Mostevangelicals consider that Jews have a ‘Biblical right’ to the land of Israel, and a significant proportion believe in ‘the rapture’, when true believers will be raised to heaven while the rest of humanity undergoes the terror and chaos of the ‘End of Days’. For this to happen, according to their doctrine, Jerusalem must be restored to the Jews. The historian Diana Butler Bass commented: ‘Of all the possible theological dog-whistles to his evangelical base, this is the biggest. Trump is reminding them that he is carrying out God’s will to these Last Days.’
On December 6 Trump said the State Department would immediately begin the process of hiring architects, engineers, and planners to construct a new embassy that would be ‘a magnificent tribute to peace’. But, as has happened before with the president’s dramatic pronouncements, reality began to intervene. Later the Secretary of State, Rex Tillerson, said ‘logistical reasons’ meant the embassy would not move from Tel Aviv to Jerusalem until at least 2020, when this presidential term will be coming to an end, and American government maps would not show Jerusalem as being inside Israel.

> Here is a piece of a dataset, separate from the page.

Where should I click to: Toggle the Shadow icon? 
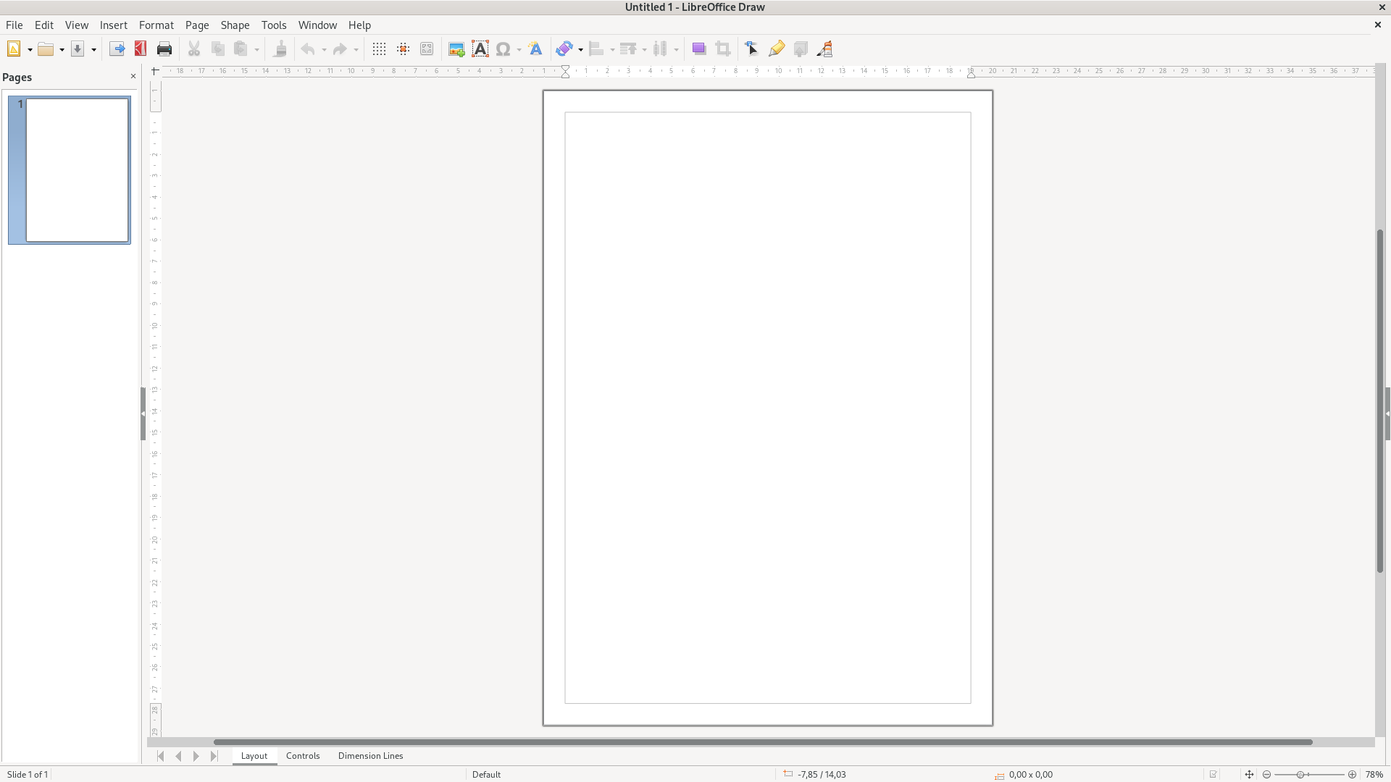point(698,49)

Were the more rational elements of the Trump administration seeking to curb the damage caused by the abrupt change in US policy? Possibly, but it cast further doubt on Washington’s influence in the world under this president, whose ‘America First’ outlook often ends up as ‘America alone’. Just as with the trans-Pacific trade pact and the international climate change treaty, other nations simply decided to carry on without the US after Trump went his own way. The European Union and Pope Francis were among many who emphasised that their view on the status of Jerusalem remained unchanged.

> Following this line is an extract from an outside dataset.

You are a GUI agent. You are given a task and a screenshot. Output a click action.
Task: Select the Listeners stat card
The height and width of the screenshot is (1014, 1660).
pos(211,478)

It is true that the long stalemate in negotiations between Israel and the Palestinians has produced a certain weariness. The initial upsurge of protest in Gaza and the West Bank against Trump’s announcement subsided, and there was reason to question whether Arab and Muslim states pay much more than lip service these days to the Palestinian cause.
Trump, with his leanings towards authoritarians, has forged close relations with leaders of two of the Arab world’s most influential states, Abdel Fattah el-Sisi of Egypt and the effective ruler of Saudi Arabia, Crown Prince Mohammed bin Salman. The Palestinians are a low priority for the Saudis in particular. Riyadh is more focused on contesting Iran’s growing power, bringing it closer to Israel, which callsIran the greatest danger to its existence.
Trump could encourage this co-operation between Israel and two of its ostensibly hostile Arab neighbours by carrying out his threat to quit the six-power deal with Iran which limits its nuclear development. This would again put him at odds with some of America’s closest allies, Britain, France and Germany, and further provoke Tehran, which is already vying with Islamic State and other militant groups to claim that it alone is prepared to stand up for the Palestinians.
Once again, however, the other five powers have made it clear that they would not abandon the nuclear pact if the US does so. It would be seen as another heedless intervention in the world’s most tangled and volatile region by a man who does not realise when he is out of his depth.